*Exercise directions:* In the entries that follow, find the line containing "You are a computer-use"; from there, copy every line exactly through the line containing "Instruction: Click the".

*Task material:*
════════

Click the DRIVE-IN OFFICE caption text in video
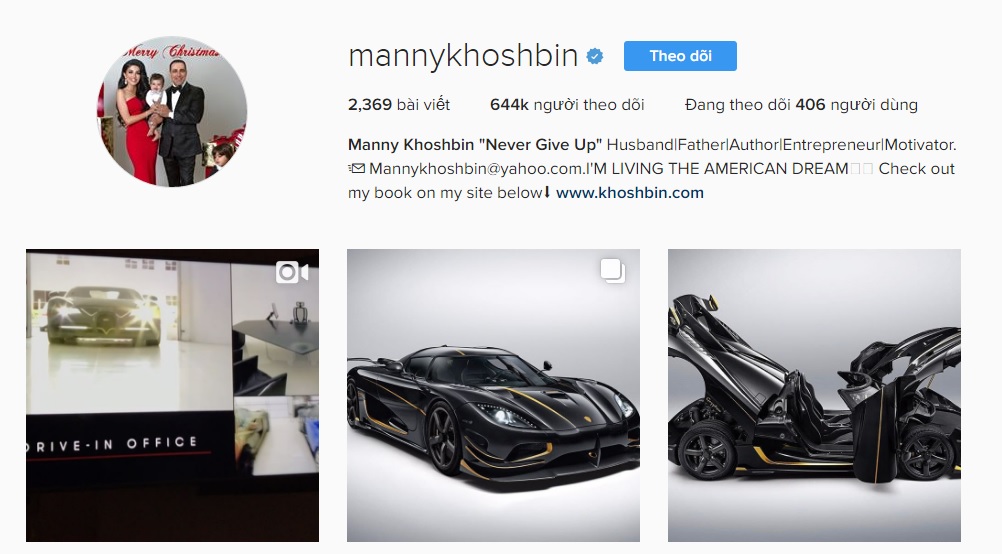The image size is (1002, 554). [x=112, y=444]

════════

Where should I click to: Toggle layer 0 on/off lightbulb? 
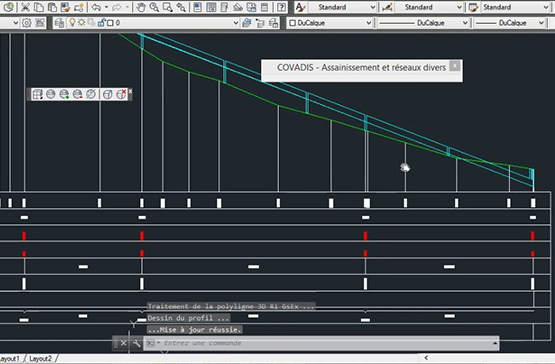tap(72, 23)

════════

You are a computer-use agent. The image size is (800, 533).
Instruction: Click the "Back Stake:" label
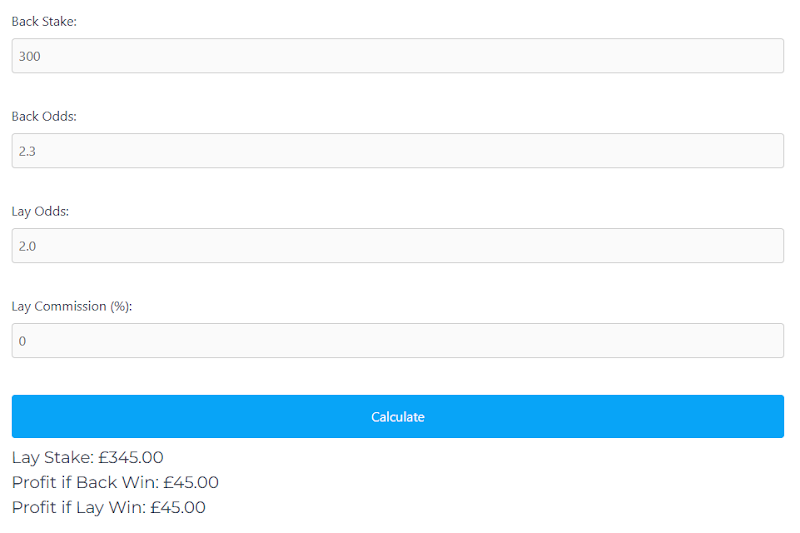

════════

*Result of this task:*
You are a computer-use agent. The image size is (800, 533).
Instruction: Click the "Back Stake:" label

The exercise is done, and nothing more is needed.